Meniru Siapa? Anak Sultan Agung Tabiatnya 180 Derajat Dibanding Ayahnya, Tarik Pajak Gila-gilaan Saat Bangun Keraton

Moh. Habib Asyhad

Penulis

Kekuasan Amangkurat I atas Mataram Islam disebut penuh dengan kontroversi. Termasuk tudingan pembantaian terhadap 6.000 ulama beserta keluarga mereka.

Intisari-Online.com -Buah jatuh tak jauh dari pohonnya, sepertinya peribahasa itu kurang berlaku bagi Amangkurat I.

Bagaimana tidak, bila dibanding sang ayah, Sultan Agung, Amangkurat I punya tabiat yang sangat berbeda.

Bila Sultan Agung adalah raja Mataram yang begitu dicintai rakyatnya, Amangkurat I adalah raja yang hidup bergelimang kontroversi.

Mulai dari keputusannya yang memilih berteman dengan VOC hingga caranya memerintah kerajaan.

Termasuk saat Mataram Islam membangun keraton baru di Plered yang pembangunannya dimulai pada 1648.

Mengutip buku Disintegrasi Mataram Di Bawah Amangkurat I, saat itu Amangkurat I melihat bahwa penguasa-penguasa pesisir sangat kaya raya.

Tak lama kemudian, Amangkurat I membuat semacam sensus penduduk.

Tujuannya untuk penerapan pajak yang gila-gilaan.

Dalam penerapan pajak itu, Amangkurat I memberlakukan larangan bepergian.

Dia juga mengerahkan petugas-petugas pajak sangat untuk mengawasi kelaurga-keluarga kaya.

**Materi yang Diberikan**
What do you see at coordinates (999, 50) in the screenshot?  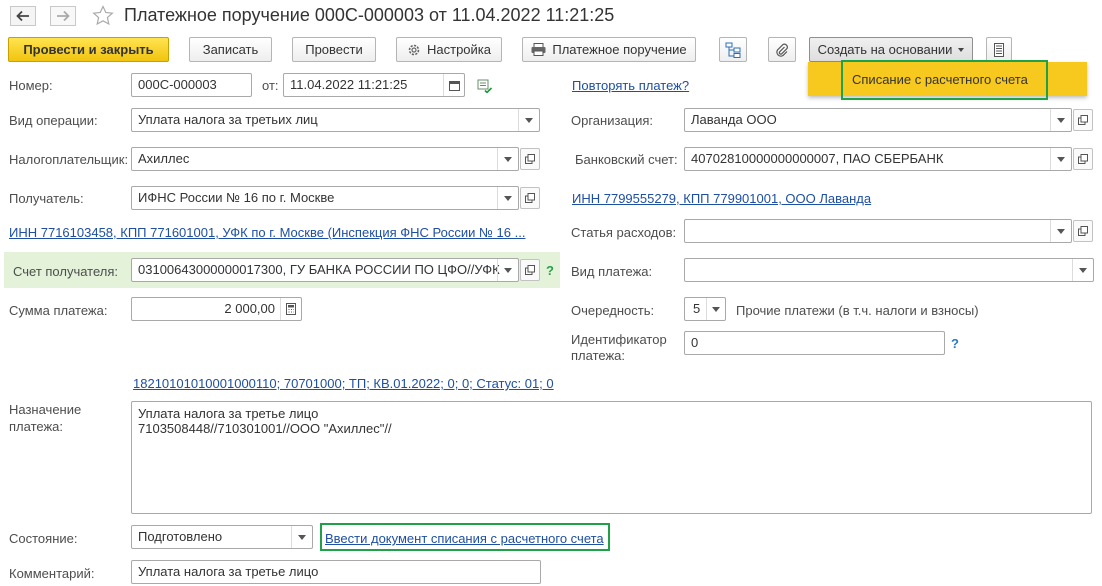 I see `more-actions-button` at bounding box center [999, 50].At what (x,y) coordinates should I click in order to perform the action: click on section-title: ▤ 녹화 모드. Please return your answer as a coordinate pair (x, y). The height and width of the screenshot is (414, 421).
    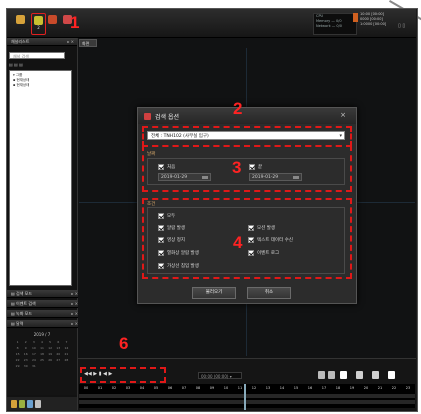
    Looking at the image, I should click on (22, 314).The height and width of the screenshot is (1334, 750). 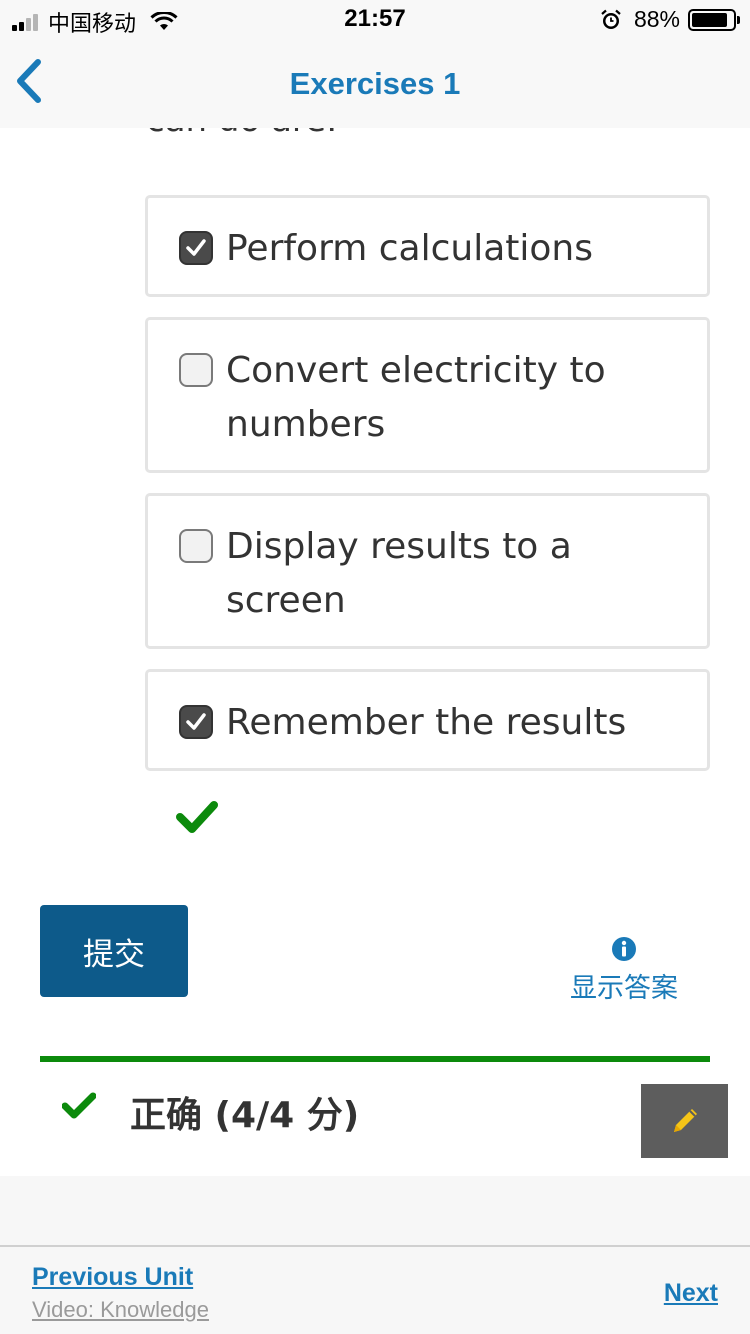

**Instruksi Kerja 1**
Salin kata demi kata bagian artikel tentang Amangkurat I mulai dari "Kekuasan Amangkurat I" sampai dengan "dimulai pada 1648.", termasuk kedua bagian itu.
**Instruksi Kerja 2**
Tuliskan kelanjutan artikel tentang Amangkurat I, dimulai sesudah kalimat terakhir yang tercantum.
Materi tersebut sama sekali tidak diperlukan di sini.

**Jawaban Tugas 1**
Kekuasan Amangkurat I atas Mataram Islam disebut penuh dengan kontroversi. Termasuk tudingan pembantaian terhadap 6.000 ulama beserta keluarga mereka.

Intisari-Online.com -Buah jatuh tak jauh dari pohonnya, sepertinya peribahasa itu kurang berlaku bagi Amangkurat I.

Bagaimana tidak, bila dibanding sang ayah, Sultan Agung, Amangkurat I punya tabiat yang sangat berbeda.

Bila Sultan Agung adalah raja Mataram yang begitu dicintai rakyatnya, Amangkurat I adalah raja yang hidup bergelimang kontroversi.

Mulai dari keputusannya yang memilih berteman dengan VOC hingga caranya memerintah kerajaan.

Termasuk saat Mataram Islam membangun keraton baru di Plered yang pembangunannya dimulai pada 1648.

**Jawaban Tugas 2**
Besar pajaknya adalah satu riyal, jika tak bisa bayar diganti dengan kewajiban menyetor 10 ikat besar padi.

Tak hanya itu, Amangkurat I juga menerapkan pengawasan yang begitu ketat terhadap para penguasa pesisir itu.

Sebagai imbasnya, VOC tak bebas bergerak di sana.

Ditambah lagi, Mataram juga mewajibkan kapal-kapal asing, terutama dari Barat, yang berlabuh harus disertai petugas VOC.

Bagi kapal yang tidak disertai petugas VOC, konsekuensinya adalah memberi hadiah superbesar kepada penguasa Mataram itu.

Masih soal pajak, anak Sultan Agung itu juga menarik semua penghasilan dari para penjual kayu jati yang menjual kayunya kepada Belanda.

Bagi yang tidak mau menyerahkan akan mendapatkan nasib yang mengerikan.

Selain itu, pengangkutan gabah juga kena pajak.

Tiap-tiap keluarga yang mau mengangkut gabah wajib menyerahkan 25 ikat atau 10 besar kepada anak Sultan Agung.

Bahkan buku Disintegrasi Mataram di Bawah Mangkurat I mencatat, Amangkurat I bisa menerima 12,5 juta ikat gabah dari pajak padi.

Tabiat Amangkurat I yang lain

Rasanya tak ada raja Mataram Islam sekontroversial Amangkurat I.

Selain kebijakan-kebijakannya yang dianggap pro-Belanda, Amangkurat I juga disebut pernah membantai ribuan ulama ketika berkuasa.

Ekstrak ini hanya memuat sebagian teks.